Une Interview d’Eric Querelle aka Odysseus

Bonjour, Odysseus… qui se cache derrière ce pseudo homérique  ?
Je suis professeur de néerlandais dans l’enseignement secondaire belge. Je griffonne à mes heures perdues, lorsque l’occasion se présente ou lorsque j’ai une idée. Au départ ce choix de pseudo n’était pas guidé par Homère mais par le vaisseau d’Ulysse… 31 dont j’étais un grand fan. Ce qui donne une idée approximative de mon âge ;-)
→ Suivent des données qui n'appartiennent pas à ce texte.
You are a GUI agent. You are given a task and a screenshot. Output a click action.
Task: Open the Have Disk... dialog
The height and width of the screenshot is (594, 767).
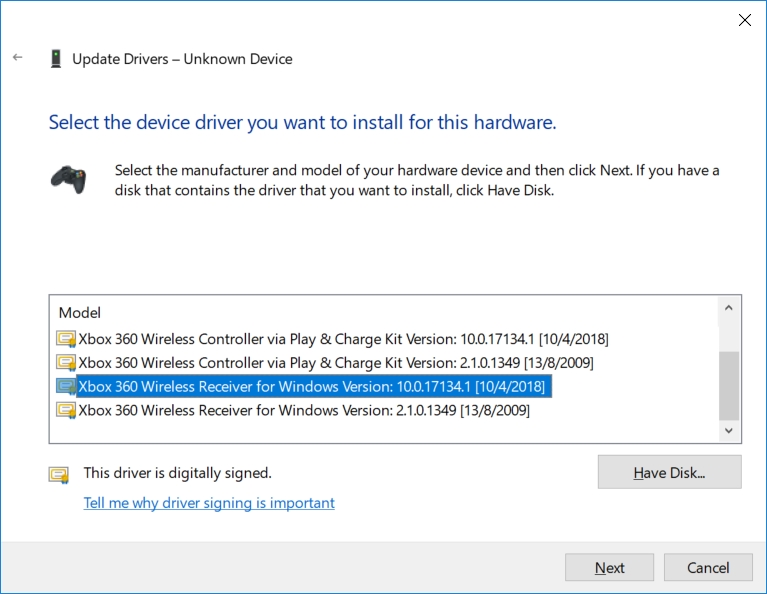(669, 472)
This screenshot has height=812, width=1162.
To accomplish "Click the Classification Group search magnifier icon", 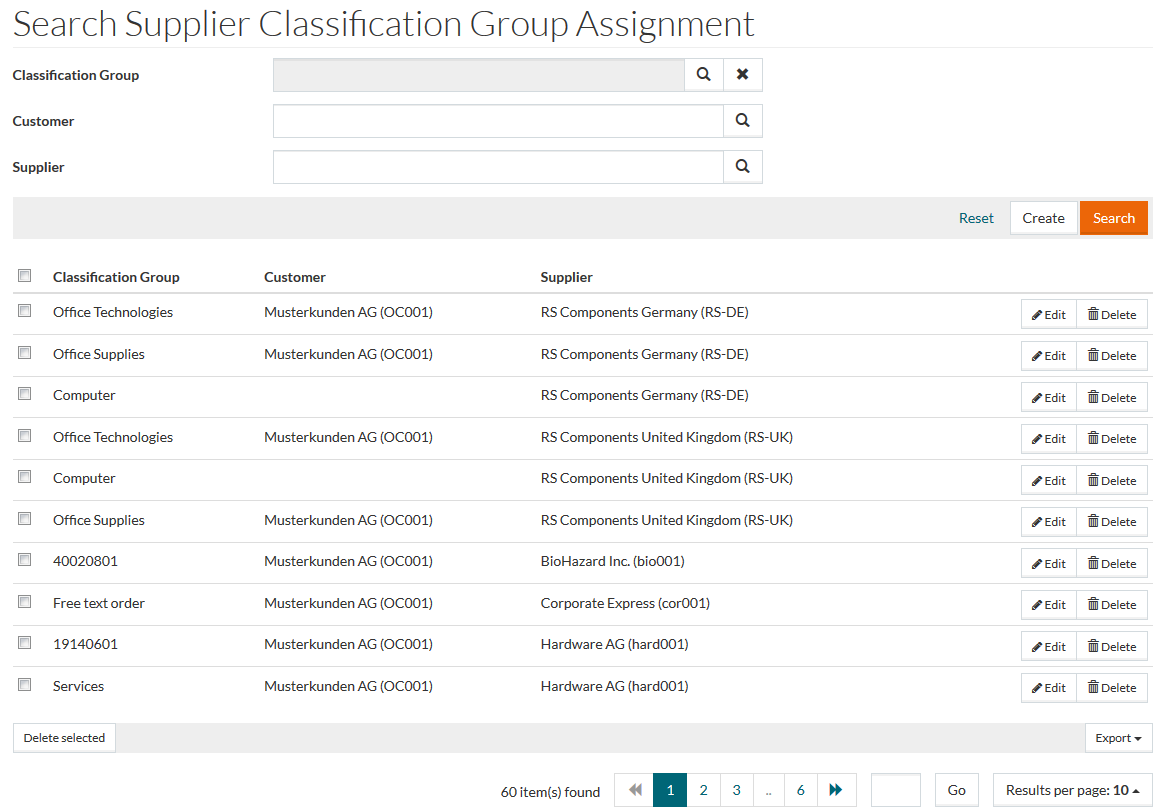I will [704, 75].
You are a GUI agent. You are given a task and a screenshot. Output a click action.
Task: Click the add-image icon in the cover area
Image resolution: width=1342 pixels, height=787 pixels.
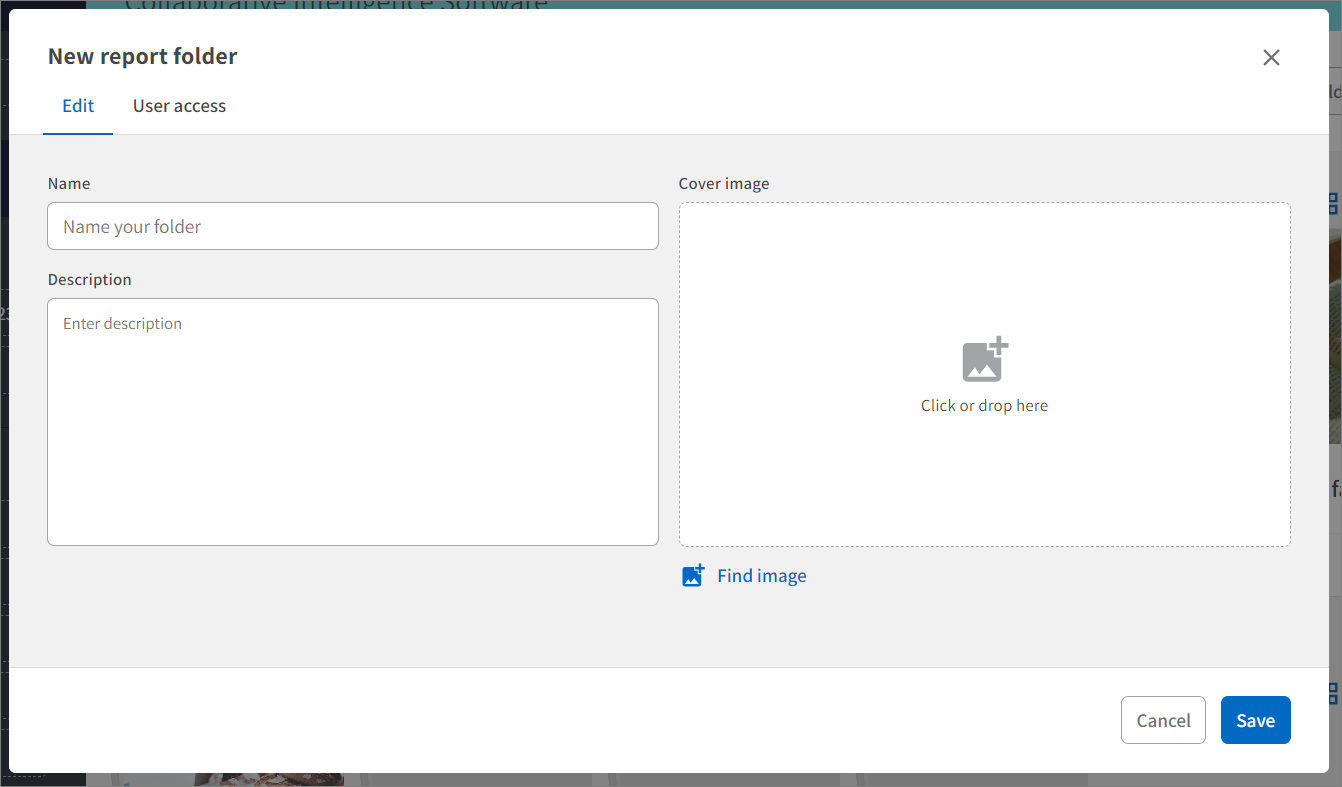click(x=985, y=360)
Il me semble que tu n’en es pas à tes débuts dans l’illustration d’ouvrages libres à destination des plus jeunes, qu’est-ce qui t’intéresse dans ce genre de réalisations  ?
En effet, depuis quelque temps j’écris et illustre en amateur de petites histoires pour enfants que je propose en téléchargement. Ainsi, 4 petites histoires sont déjà disponibles  : Petit Vénusien raconte l’histoire d’un extra-terrestre qui a un besoin urgent, Bonne nuit Doudou Lapin, une histoire très très courte, Ne pleure pas Monsieur le Loup qui évoque la phobie des ongles coupés et Super Héros, une histoire déclinée en deux versions qui aborde le thème du cauchemar.

Pour le reste, je dessine au gré de mes envies et de mes idées ou propose d’autres bidules comme un petit jeu de dominos ou une lecture de 12 fables de La Fontaine, par exemple.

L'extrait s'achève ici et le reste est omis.